### Aim of the exercise
Scan the listing below and copy each line holding the word "computer".

### Source data
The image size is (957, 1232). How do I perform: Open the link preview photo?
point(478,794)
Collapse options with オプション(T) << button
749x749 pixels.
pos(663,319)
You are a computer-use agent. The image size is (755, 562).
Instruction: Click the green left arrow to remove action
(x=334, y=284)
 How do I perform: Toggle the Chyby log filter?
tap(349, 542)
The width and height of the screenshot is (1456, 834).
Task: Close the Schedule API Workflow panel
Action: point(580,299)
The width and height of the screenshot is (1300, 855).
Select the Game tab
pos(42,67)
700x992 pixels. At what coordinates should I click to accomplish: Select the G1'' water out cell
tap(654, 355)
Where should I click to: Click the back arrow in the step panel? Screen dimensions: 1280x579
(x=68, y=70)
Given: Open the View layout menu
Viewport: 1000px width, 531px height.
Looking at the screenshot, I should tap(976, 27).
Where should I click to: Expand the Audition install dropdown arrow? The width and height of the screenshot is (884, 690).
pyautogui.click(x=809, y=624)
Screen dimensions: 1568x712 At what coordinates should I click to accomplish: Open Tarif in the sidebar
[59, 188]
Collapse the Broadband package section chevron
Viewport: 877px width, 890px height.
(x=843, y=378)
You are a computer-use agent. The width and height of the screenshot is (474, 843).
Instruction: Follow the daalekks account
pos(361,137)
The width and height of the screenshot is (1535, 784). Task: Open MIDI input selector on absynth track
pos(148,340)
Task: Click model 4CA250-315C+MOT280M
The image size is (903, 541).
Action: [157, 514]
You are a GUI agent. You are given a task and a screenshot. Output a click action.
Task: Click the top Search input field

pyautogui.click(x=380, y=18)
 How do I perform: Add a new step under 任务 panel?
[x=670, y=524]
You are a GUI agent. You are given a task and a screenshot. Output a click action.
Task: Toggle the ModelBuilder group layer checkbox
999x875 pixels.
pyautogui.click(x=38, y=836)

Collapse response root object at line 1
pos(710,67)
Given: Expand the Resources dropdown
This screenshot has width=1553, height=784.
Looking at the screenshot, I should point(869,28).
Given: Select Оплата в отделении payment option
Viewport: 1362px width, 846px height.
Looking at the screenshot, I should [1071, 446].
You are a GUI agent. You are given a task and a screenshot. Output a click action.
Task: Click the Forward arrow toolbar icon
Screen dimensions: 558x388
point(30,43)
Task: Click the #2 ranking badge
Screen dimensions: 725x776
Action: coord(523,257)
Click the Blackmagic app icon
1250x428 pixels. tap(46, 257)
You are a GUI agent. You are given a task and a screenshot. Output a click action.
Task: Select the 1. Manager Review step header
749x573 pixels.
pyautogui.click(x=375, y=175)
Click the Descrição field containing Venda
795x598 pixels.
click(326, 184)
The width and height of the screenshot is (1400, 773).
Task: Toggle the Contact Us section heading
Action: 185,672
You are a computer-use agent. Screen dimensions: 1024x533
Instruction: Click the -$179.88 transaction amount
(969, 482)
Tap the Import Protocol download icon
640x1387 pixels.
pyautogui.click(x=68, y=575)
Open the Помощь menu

### Final answer
You are a computer-use agent. The image size is (755, 562).
You are a computer-use agent. The width and height of the screenshot is (474, 843).
You are a computer-use agent. Screen dimensions: 1024x533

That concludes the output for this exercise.